Her blend of economic liberalism, robust foreign policy, personal social conservatism, devout unionism and Hayekian philosophy of individual freedom under the rule of law not only changed Britain, but required her opponents to change too if they were to be electable after she left office.
Such was the depth of collectivism in Scotland that more Thatcherism was required, not less. Scotland was more dependent on the heavy industries that could not compete internationally, more reliant on state and municipal planning and investment, more unionised – and therefore all the more resistant to change. And yet by 1990, Scottish industry had been transformed, to the extent that modern businesses had opened up, making Scotland the wealthiest part of the UK only behind London and the south-east, with new Scots success stories, new entrepreneurs and a new confidence and hope.
Of course there is a deep hatred of Margaret Thatcher among some of those whose politics she defeated, evidenced by some disrespectful comments on hearing of her death. Such vindictiveness only serves to underline how important it was that her causes were triumphant. It also explains the existence of a Thatcher mythology that is nurtured in Scotland to this day.
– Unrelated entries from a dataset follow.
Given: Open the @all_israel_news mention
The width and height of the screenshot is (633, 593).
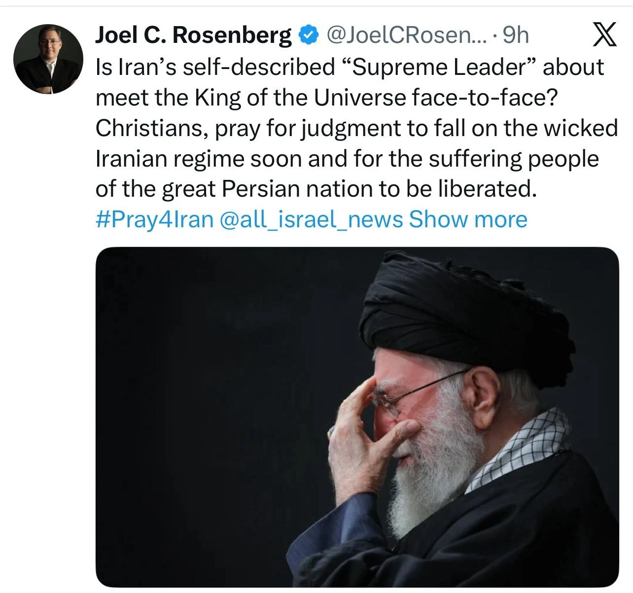Looking at the screenshot, I should pos(311,219).
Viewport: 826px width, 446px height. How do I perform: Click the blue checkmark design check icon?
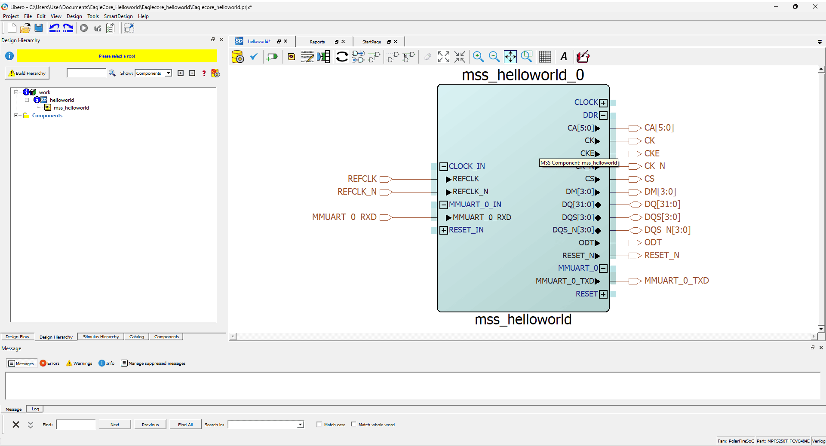(254, 57)
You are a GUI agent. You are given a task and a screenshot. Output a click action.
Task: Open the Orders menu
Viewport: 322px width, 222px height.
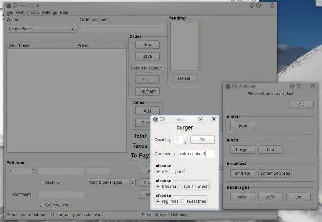coord(32,13)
Most prevalent is that Margaret Thatcher used Scotland as a guinea pig for the poll tax, a falsehood concocted to make her appear anti-Scottish when she was no such thing. In fact she believed the whole of Britain should change to the community charge at the same time. It was only after the pleading of Scottish secretary George Younger and Jim Goold, her Scottish party chairman, that she agreed to Scotland having the tax a year early.
She may not be missed by all in Scotland, but the benefits of Thatcher’s premiership will always be with us.